Der Großvater Grigori Michailowitsch Rukawischnikow, der Gründer der Familie Rukawischnikow, begann als Leibeigener, konnte jedoch dank seines Scharfsinns und Fleißes Kapital ansammeln und vom Ladenbesitzer zum Eigentümer eines Stahlwerks aufsteigen. Sein Sohn, Michail Grigoriwitsch Rukawischnikow, setzte das Werk fort.
Sergei Michailowitsch Rukawischnikow, der 1877 von seinem Großvater 2 Millionen erbte, baute einen Palast an der Oberwolga-Uferpromenade.

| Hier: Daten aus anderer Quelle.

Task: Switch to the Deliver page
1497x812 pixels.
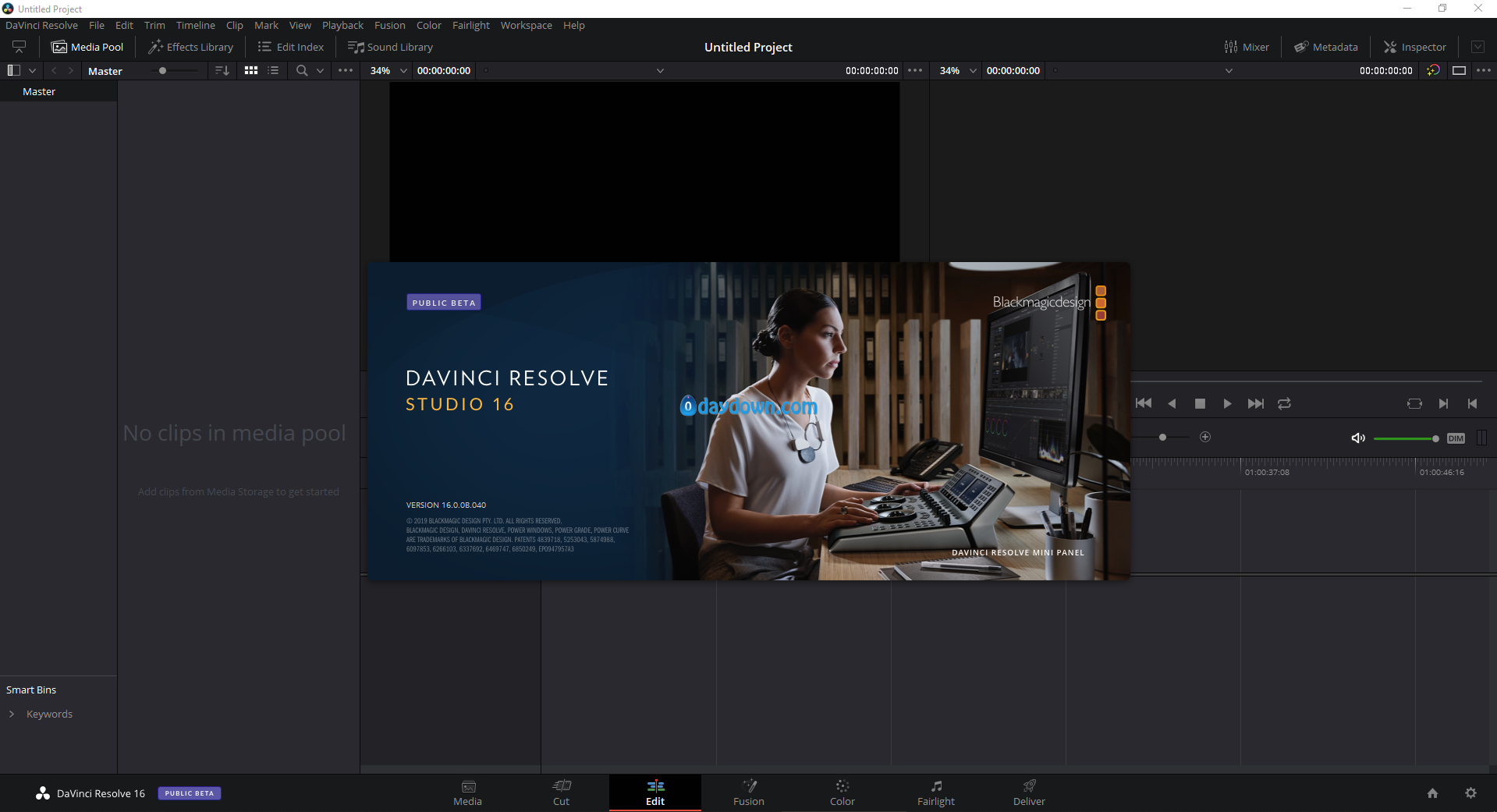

Der Architekt war I. S. Boizow, und die skulpturale Gestaltung schuf M. O. Mikeschin. Während der Bauzeit lebte Sergei von den Zinsen des Erbes, ohne Interesse am Geschäft zu zeigen, und beschäftigte sich mit Pferdezucht.
Nach Abschluss des Palastbaus begann Sergei Michailowitsch mit der Umgestaltung des Anwesens in Podwjasje. 1913 und 1916 ließ er in Nischni Nowgorod ein Gebäude des Handels- und Industriekomplexes mit Bankfilialen errichten, bekannt als „Bank der Rukawischnikows“. Der Architekt war F. O. Schechtel, und der Bildhauer S. T. Konjonkow. Dieses Gebäude wurde zu einem der besten Beispiele des Jugendstils in der Stadt.